Please reproduce the entries that follow without a single difference.

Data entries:
Content starts
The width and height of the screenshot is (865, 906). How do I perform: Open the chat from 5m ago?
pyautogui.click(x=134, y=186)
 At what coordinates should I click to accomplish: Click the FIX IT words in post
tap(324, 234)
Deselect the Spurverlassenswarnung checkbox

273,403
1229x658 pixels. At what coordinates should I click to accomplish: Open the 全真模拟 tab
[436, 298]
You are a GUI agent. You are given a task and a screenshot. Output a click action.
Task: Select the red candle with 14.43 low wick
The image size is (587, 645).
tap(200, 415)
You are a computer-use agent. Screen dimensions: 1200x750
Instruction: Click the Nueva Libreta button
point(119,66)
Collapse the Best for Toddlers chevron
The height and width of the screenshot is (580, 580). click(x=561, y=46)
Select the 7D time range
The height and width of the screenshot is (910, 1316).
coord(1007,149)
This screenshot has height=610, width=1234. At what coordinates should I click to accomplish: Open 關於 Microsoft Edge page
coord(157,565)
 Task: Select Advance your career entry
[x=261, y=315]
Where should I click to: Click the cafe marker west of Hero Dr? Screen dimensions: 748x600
Content ends
## Solved problem
The width and height of the screenshot is (865, 906). How do I perform: Open the chat from 5m ago?
pyautogui.click(x=134, y=186)
 At what coordinates should I click to accomplish: Click the FIX IT words in post
tap(324, 234)
Deselect the Spurverlassenswarnung checkbox

273,403
1229x658 pixels. At what coordinates should I click to accomplish: Open the 全真模拟 tab
[436, 298]
You are a GUI agent. You are given a task and a screenshot. Output a click action.
Task: Select the red candle with 14.43 low wick
The image size is (587, 645).
tap(200, 415)
You are a computer-use agent. Screen dimensions: 1200x750
Instruction: Click the Nueva Libreta button
point(119,66)
Collapse the Best for Toddlers chevron
The height and width of the screenshot is (580, 580). click(x=561, y=46)
Select the 7D time range
The height and width of the screenshot is (910, 1316).
coord(1007,149)
This screenshot has height=610, width=1234. At what coordinates should I click to accomplish: Open 關於 Microsoft Edge page
coord(157,565)
 Task: Select Advance your career entry
[x=261, y=315]
Where should I click to: Click the cafe marker west of Hero Dr? Screen dimensions: 748x600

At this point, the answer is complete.